May 12, 2016
Mortgage rates moved higher again today, rising to the highest levels since last Thursday. That fact is contrary to the most of the mortgage-rate-related headlines out today, so what gives?!
The discrepancy is simple and not uncommon on Thursdays. That's when Freddie Mac releases its weekly mortgage rate survey. That data is subsequently gobbled up and turned into articles by major media outlets, which tend to overlook the limitations of the Freddie data. Specifically, the survey generally captures rate quotes that are available on Mondays and Tuesdays, with the occasional big Wednesday morning causing some small movement. In other words, it really only measures 2.5 days of the week.
Even though the Freddie survey does a good job tracking those 2.5 days each week and expressing them in an average, most folks reading about mortgage rates are more interested in what they can get TODAY as opposed to a retrospective. That's not usually a problem if rates aren't moving too much. Whatever was available on the first half of the week tends to be available during the second half. That's mostly true today, although we have drifted a bit higher from Tuesday's levels which were the more appropriate "3-year low."
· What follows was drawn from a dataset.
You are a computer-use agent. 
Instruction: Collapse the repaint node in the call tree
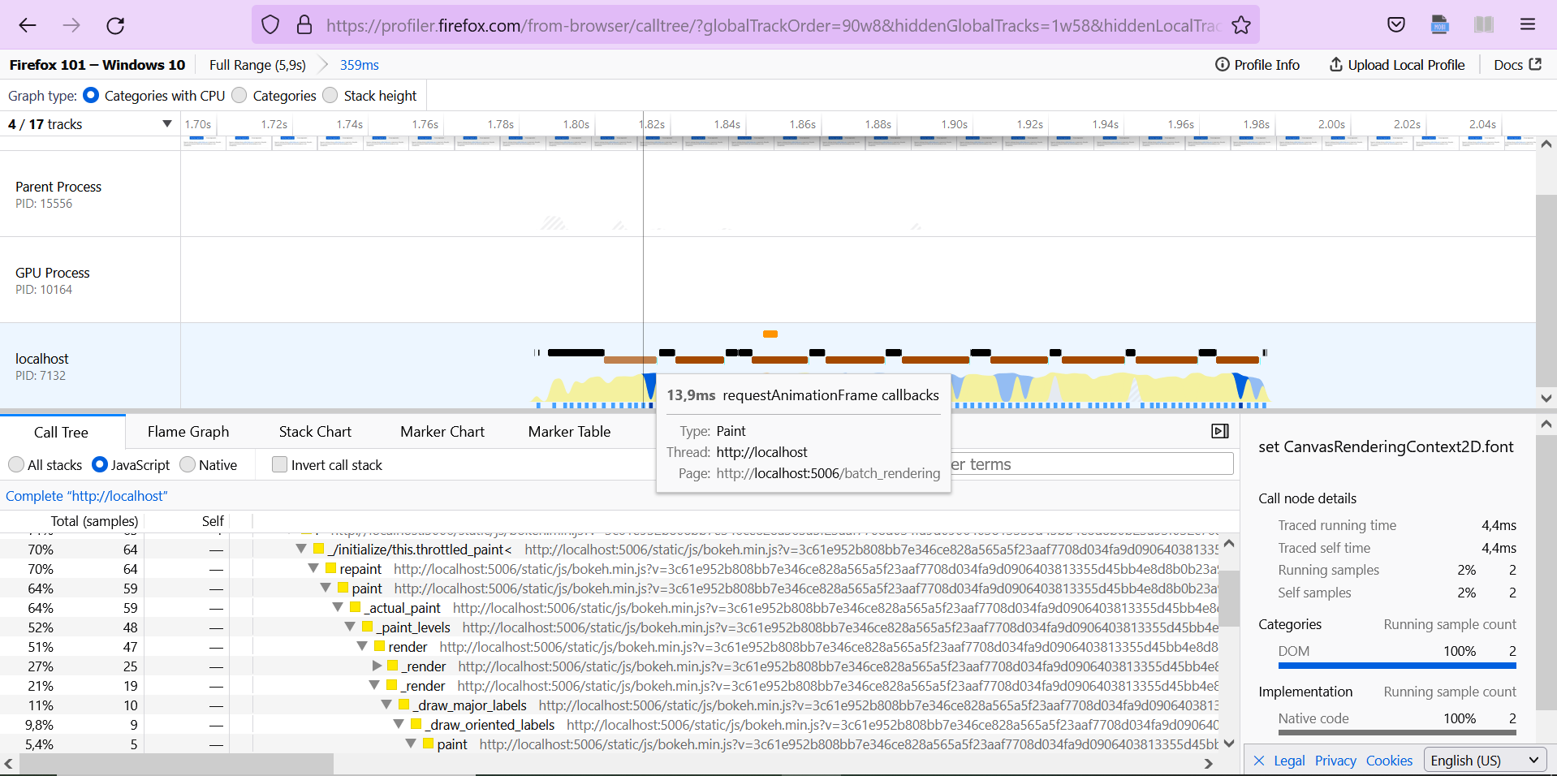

Loan Originator Perspective
"New treasury supply is out of the way. After some weakness this morning, bonds are trying to turn positive. Like yesterday, I think it might be worthwhile to continue to float to see if we can break the low end of our range." -Victor Burek, Churchill Mortgage
"There has been plenty of negative economic data circulating the global market radar, but not enough to push bond yields lower. This may be a concern for some to consider locking as a defense play, but the trend is still intact, albeit in consolidation mode. Floating is still a viable approach, but if you have a closing in the horizon of the next 15 days, locking may be the way to go." - Constantine Floropoulos, VP, The Federal Savings Bank
"Rates regressed some today, amid some Fed comments that their "current interest rate target is too low." It appears we've hit the short term bottom for rates, as MBS' prices haven't posted gains in the last 5 days. My pipeline is locked, with the exception of a couple of June closings. Floating borrowers need to have risk tolerance, I'm be surprised if rates don't continue to drift upward (short term) from here." - Ted Rood, Senior Originator
Today's Best-Execution Rates
- 30YR FIXED - 3.5 - 3.625%
- FHA/VA - 3.25%-3.5%
- 15 YEAR FIXED - 3.00%
- 5 YEAR ARMS - 2.75 - 3.25% depending on the lender
Ongoing Lock/Float Considerations
- The Fed finally hiked on December 16th, causing fears of rising rates in 2016, but markets began the new year with rates moving surprisingly lower. Major losses in stocks and oil prices were part of the same trend of investors moving away from risk.
- After bottoming out fairly close to all-time lows in February, rates have seen only brief episodes of volatility in a low, narrow range.
- The Fed's most recent announcement at the end of April reinforced their cautious approach to rate hikes. The last time that happened, stocks cheered, but this time they've been moving lower. Bond markets like that, and they'll continue to like it until stocks prove they can break back above 2015 highs.
- Even though the broader backdrop has taken a positive turn for rates, there are still tactical opportunities to lock. In general, we look for any prolonged moves lower (i.e. 10 days in a row without moving higher) or any major low-rate milestones (i.e. 3-year lows).
- As always, please keep in mind that the rates discussed generally refer to what we've termed 'best-execution' (that is, the most frequently quoted, conforming, conventional 30yr fixed rate for top tier borrowers, based not only on the outright price, but also 'bang-for-the-buck.' Generally speaking, our best-execution rate tends to connote no origination or discount points--though this can vary--and tends to predict Freddie Mac's weekly survey with high accuracy. It's safe to assume that our best-ex rate is the more timely and accurate of the two due to Freddie's once-a-week polling method).